ONe dynamic that is actually becoming quite fun in a way is the manner in which people around beyond us are very curious about us. They may even be more than curious. We've had all the 'modernity' stuff asked of us and challenge us, but I think we've managed to run the fine line to get us to the juncture now when we can begin to risk newness beyond old paradigms.What's so different? Unlike other tacks on 'mergers', this one has so many unresolved matters of facilities, money... etc. Why? no being blind and nutty, but actually grasping a dream living with it and sharing it and in the oddness beginning to capture and word a vision of mission. Mission is the thrust if this into unknown territory but it happens in our particularity.

It also now means that we create spaces for the new.

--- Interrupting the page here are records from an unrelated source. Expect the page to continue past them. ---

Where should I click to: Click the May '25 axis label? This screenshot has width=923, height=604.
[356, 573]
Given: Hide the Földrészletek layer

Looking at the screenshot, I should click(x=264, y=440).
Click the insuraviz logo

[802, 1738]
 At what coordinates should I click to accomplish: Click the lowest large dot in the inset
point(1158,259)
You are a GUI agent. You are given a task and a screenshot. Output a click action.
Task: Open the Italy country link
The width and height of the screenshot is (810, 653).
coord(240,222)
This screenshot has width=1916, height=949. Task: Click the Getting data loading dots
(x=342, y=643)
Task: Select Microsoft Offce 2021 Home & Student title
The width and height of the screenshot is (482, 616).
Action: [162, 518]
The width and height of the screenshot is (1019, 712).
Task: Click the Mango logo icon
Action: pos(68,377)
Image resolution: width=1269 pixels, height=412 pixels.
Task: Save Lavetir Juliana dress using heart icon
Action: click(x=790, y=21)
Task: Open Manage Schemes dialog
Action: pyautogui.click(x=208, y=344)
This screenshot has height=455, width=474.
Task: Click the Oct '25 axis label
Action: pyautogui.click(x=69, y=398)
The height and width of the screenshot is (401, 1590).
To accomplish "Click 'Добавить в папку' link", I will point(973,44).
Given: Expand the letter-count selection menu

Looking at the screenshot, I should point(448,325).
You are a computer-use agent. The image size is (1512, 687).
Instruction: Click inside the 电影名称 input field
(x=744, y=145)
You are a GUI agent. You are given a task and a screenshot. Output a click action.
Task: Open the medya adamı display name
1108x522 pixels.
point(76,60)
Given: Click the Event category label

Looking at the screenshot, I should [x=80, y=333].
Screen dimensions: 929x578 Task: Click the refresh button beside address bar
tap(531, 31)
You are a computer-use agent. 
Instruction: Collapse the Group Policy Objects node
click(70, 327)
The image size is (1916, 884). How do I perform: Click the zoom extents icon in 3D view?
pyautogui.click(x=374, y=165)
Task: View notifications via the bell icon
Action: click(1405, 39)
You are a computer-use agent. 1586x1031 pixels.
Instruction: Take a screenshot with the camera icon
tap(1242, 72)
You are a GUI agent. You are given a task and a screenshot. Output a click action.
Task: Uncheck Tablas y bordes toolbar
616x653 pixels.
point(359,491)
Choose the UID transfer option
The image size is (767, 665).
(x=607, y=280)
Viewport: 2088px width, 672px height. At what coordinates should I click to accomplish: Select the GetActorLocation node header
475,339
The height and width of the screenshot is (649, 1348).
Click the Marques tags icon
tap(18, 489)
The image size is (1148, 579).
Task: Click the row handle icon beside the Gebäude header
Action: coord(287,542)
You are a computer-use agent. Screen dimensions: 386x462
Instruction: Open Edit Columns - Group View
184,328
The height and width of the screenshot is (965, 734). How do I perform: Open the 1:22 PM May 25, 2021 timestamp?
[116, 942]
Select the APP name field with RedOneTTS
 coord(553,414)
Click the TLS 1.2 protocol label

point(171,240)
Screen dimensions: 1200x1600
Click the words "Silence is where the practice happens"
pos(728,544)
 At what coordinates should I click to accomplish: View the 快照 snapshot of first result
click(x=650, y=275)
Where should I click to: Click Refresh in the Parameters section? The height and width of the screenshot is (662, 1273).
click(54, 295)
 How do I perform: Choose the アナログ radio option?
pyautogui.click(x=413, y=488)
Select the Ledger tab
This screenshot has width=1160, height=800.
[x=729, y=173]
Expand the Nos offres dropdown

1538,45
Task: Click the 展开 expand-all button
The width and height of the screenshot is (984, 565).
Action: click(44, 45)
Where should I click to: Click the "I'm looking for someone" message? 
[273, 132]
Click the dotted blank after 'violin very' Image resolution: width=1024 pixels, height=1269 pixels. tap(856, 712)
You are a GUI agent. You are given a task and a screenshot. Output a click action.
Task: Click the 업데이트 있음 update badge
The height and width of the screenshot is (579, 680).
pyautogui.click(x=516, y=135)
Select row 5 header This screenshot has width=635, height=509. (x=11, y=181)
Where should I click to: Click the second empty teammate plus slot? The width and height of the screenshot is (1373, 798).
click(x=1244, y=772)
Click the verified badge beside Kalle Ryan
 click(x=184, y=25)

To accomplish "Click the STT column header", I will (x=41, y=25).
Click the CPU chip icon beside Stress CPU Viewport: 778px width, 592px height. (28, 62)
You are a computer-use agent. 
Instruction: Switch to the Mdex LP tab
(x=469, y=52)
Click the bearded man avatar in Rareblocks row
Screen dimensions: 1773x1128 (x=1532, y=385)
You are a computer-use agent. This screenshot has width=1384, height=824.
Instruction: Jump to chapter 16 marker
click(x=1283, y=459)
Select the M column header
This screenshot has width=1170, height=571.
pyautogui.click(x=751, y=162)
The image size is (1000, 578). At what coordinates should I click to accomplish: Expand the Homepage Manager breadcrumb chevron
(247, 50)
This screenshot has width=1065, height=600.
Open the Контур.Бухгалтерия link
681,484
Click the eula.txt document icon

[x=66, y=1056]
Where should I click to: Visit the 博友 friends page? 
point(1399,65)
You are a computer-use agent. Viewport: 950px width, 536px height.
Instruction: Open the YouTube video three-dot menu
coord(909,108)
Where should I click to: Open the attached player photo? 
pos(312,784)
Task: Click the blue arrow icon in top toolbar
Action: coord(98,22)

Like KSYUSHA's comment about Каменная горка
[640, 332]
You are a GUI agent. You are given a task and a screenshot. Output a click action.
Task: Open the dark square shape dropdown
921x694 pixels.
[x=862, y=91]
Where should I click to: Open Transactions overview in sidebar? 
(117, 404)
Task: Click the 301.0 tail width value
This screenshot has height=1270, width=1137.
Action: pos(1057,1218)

Thursday, December 02, 2004

Particularity - worship

Forgive my indulgance. But I do believe that praxis means thinking deeply and working hard. Hence some longer delays in blogging as I wrestle for now in this new context of working out our particularity,history and space/place. So......
in thinking further about particularity, we must not neglect the universal intention of God’s Kingdom and coming. To do so would lead to parochial navel gazing. Bauckham says that the New Testament‘ puts all its readers where its first readers stood – between the church’s commissioning by Jesus and the future coming of Jesus. (25) Further, ‘The New Testament gives the church in every age its missionary identity by plunging it into the midst of the biblical story where the words of the great commission still ring in its ears’ (25)
I think that what we are therefore directed to here is to look for the rhythms ‘of grace’ (?) More technically I wonder if there is a vital eschatological aspect we are neglecting.
The other day a few of us chatted around such matters in a way. It was really about contextual issues and we focused upon the implications for worship as one aspect of our identity – our particularity.
Reflecting since, I am reminded that Brueggemann in Cadences of home Chpt 7 ‘Rethinking Church Models through Scripture’, points to how the late community goes back to learn from the early community to find the resources needed to sustain.
In our own worship, while at Cove and latterly here I have begun to apply something developed from Marva Dawn’s book on Sabbath. In it I hope that it resources us and teaches us a rhythm for our weekly daily living. I admit we’ve got some work to do, but mere experience of it will in time change us.
:: Key elements for Worship based upon a Sabbath Rhythm ::

GATHERING
How we make use of the space we have for fellowship-ing (koinonia). Create a user friendly environment for all ages. Time to relax, chat together.
Welcome

CEASING – from work, anxiety, worry, tensions, trying to be God
Image for the day
Personal story/ a thought/reflection/ listen to a song/collect/response prayer
Object lesson for children

RESTING – spiritual, emotional, physical, intellectual, social
Songs
Prayer – various forms
Quiet – poem, reflective music/song/[offering as Thanksgiving]
[Offering]
Bible
[sacrament]
EMBRACING – Intentional/deliberate in practices/actions, value of one another, one’s call to serve/shalom/ healing wholeness world
Overhearing the Good News
Response activity- song, Alt W liturgy, healing /anoint with oil, lay hands on; [sacrament]
Intercession prayer

CELEBRATION – celebration/joy of new, anticipation of Kingdom, new reality in midst
[Offering]
Song(s)
Blessing & Amen

Perhaps it could be simplified, but it offers some form around which much can flexibly be set. Any suggestions, alternatives?